When I first saw Lysa TerKeurst’s latest book, “Uninvited Living Loved When You Feel Less Than, Left Out, and Lonely” I immediately knew I wanted to read it. Who among us hasn’t felt that way before? And more than that, it seemed to be meeting me exactly where I was/am in life.

I’ll admit, even though I knew it wasn’t going to be that kind of book, I had brief visions of writing a snarky blog post armed with TerKeurst’s words to defend why others are wrong in making me feel unwanted and unloved.

I’m glad that instead, I’m here writing a blog post about how “Uninvited” helped me start to understand how to help myself. I can’t control how other people treat me, view me, or what they think about me. What I can control is how I respond to realities and perceptions, and how I let them influence me.

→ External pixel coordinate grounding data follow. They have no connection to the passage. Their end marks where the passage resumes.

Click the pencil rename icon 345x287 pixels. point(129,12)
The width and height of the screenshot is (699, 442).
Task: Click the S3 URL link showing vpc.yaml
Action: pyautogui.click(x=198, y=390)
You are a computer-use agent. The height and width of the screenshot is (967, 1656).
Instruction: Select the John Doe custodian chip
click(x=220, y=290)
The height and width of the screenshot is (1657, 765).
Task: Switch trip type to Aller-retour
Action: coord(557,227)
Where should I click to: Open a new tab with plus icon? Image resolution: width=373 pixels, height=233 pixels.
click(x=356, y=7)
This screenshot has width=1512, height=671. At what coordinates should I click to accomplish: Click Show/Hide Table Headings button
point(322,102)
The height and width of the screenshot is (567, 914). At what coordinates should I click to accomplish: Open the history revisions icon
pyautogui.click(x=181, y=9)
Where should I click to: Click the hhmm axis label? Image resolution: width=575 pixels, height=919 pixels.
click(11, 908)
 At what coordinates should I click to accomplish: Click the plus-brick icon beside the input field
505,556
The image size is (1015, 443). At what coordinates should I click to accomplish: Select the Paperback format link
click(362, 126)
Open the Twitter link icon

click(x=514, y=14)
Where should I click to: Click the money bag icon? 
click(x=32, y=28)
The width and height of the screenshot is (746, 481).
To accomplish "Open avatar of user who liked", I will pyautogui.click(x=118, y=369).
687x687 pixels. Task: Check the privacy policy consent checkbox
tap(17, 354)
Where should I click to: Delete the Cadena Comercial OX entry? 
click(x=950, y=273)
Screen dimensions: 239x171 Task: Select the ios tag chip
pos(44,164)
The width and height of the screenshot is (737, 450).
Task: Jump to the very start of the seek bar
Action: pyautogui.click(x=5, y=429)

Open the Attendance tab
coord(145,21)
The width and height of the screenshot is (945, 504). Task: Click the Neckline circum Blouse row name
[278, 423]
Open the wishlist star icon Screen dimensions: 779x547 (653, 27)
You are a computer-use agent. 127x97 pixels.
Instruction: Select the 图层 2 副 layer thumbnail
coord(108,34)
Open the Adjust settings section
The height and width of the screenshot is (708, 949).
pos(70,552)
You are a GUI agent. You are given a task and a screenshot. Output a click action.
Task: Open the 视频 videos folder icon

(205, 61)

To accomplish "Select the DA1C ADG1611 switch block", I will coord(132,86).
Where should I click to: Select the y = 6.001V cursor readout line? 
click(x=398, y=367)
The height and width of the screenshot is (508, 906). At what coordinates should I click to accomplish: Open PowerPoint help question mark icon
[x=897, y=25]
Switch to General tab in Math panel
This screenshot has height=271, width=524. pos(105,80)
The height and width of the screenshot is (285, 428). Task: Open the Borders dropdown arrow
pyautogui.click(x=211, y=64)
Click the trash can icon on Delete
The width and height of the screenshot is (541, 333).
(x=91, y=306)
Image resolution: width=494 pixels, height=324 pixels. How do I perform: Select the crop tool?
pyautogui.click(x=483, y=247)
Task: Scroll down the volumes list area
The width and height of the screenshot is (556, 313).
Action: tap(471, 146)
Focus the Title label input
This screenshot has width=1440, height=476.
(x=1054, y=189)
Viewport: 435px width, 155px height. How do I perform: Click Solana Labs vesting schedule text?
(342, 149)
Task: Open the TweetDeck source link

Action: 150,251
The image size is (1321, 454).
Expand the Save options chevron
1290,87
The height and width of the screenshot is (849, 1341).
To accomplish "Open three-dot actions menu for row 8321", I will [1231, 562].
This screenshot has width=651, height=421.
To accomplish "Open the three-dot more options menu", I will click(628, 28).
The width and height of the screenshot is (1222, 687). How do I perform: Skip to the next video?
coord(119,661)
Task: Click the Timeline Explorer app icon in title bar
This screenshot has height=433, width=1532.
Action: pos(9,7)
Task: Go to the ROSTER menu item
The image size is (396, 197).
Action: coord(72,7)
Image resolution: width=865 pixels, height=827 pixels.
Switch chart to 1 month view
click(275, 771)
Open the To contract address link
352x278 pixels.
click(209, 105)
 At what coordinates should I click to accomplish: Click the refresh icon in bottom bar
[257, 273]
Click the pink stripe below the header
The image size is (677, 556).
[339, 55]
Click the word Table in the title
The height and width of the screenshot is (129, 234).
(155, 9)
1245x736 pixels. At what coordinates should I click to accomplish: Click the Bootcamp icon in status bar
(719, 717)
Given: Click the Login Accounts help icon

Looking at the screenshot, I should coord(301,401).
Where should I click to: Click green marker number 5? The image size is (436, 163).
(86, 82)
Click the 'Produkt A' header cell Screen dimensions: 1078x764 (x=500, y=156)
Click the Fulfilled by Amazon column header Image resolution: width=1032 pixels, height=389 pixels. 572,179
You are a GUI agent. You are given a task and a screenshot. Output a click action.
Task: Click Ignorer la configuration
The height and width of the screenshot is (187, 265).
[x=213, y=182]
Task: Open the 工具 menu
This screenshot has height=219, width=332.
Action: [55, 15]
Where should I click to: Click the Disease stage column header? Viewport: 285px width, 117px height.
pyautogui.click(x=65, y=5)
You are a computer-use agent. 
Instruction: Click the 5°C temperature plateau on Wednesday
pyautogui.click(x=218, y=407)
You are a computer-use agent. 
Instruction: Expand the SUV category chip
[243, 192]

“Uninvited” is all about rooting yourself in God’s love, understanding that it’s nothing we’ve earned, but something He freely gives and it should be the basis of how we view and understand ourselves. This reading was timed perfectly with a sermon at church that touched on fighting the lies of the world, lies about myself, by being regularly exposed to the truth.

TerKeurst talks about forgiveness as a response to rejection and feeling unloved: “Grace given when it feels least deserved is the only antidote for bitter rot.” She also talks about using your experiences to see and understand what others might be feeling.

She has so many great bits of perspective and she uses them to bolster her message that there are two ways to handle rejection, of any kind. Either by allowing it to define us, or by allowing it to grow us.

“Uninvited” was a great challenge for me, a moment to consider how I’m reacting to life, and whether I’m helping myself along, or just hurting myself more. And, honestly, I’ve been part of my own problem (and, I knew that before I read the book). The challenge, of course, is the quote above, choosing to extend grace and love when it feels least deserved–to others and to myself.

I read this book very quickly, but it warrants a second, slower read, for sure, to be able to really think on the wisdom and pinpoint specific ways to deal with the lonely and left out feelings that come along so regularly.